Filmgeschichte ohne Berlin? Undenkbar. In Woltersdorf bei Berlin sieht man die Reste von „Hollywood Berlin“ mit etwas Spürsinn noch heute. Am westlichen Ufer des Kalksees begann Produzent Joe May mit dem Bau einer Filmstadt, die jedoch nach 1929 nicht mehr vollendet wurde. Hier wurde „Das indische Grabmal“ produziert, ein Monumentalfilm von Joe May in 2 Teilen. Der 1. Teil trug den Titel „Die Sendung des Yoghi“, der 2. Teil „Der Tiger von Eschnapur“.

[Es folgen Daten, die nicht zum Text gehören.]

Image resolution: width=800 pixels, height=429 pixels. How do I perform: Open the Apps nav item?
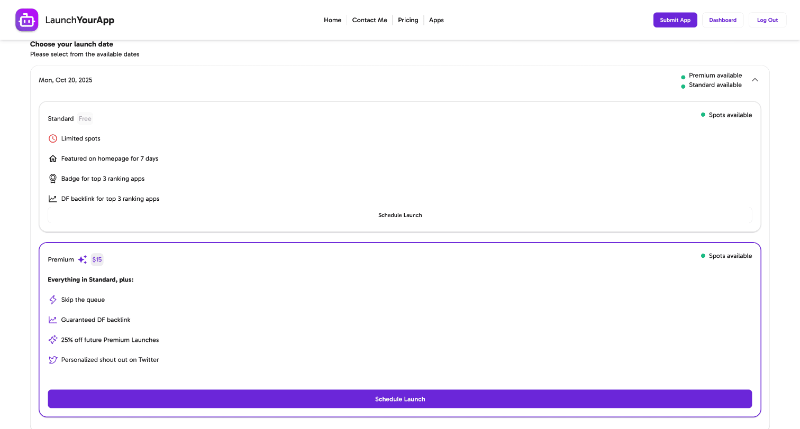coord(436,20)
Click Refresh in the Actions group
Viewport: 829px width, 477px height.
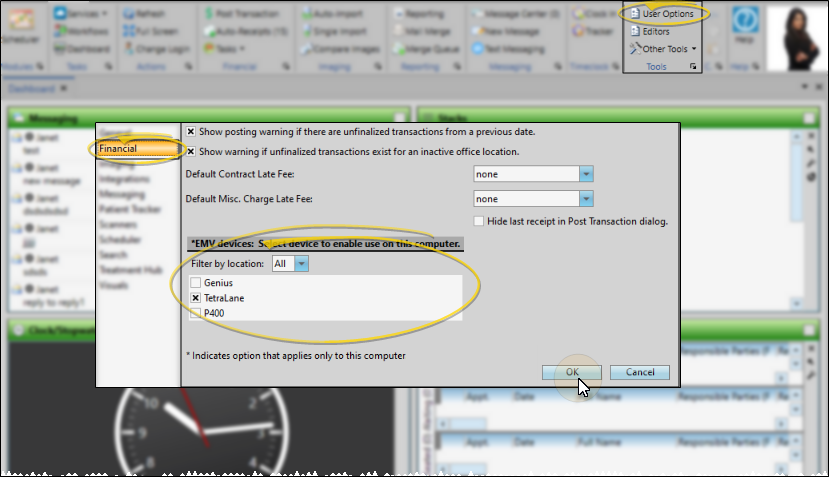pyautogui.click(x=149, y=14)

Das Drehbuch schrieben Fritz Lang und Thea von Harbou nach dem gleichnamigen Roman von Thea von Harbou. Die Uraufführung fand am 22. Oktober 1921 (1. Teil) und am 19. November 1921 (2. Teil) im Ufa-Palast am Zoo in Berlin statt.

Erinnerungen: Joe May

Die Bauten und Kostüme stammten von Otto Hunte, Erich Kettelhut, Karl Vollbrecht und Martin Jacoby-Boy. May ließ auf dem Gelände seiner Produktionsstätte in Woltersdorf mehrere Großbauten für Das indische Grabmal errichten, darunter zwei Gopura-Tempelbauten und einen Maharaja-Palast mit Garten und Tigerhof.

Tausende Statisten füllten als das Volk des Maharaja von Eschnapur die Kulissen, der Zirkus Sarrasani stellte Tiere zur Verfügung. Die Produktionskosten für dieses Projekt sollen zwischen 20 und 24 Millionen Mark betragen haben.

Joe May flüchtete vor den Nationalsozialisten ins Exil und starb in Hollywood.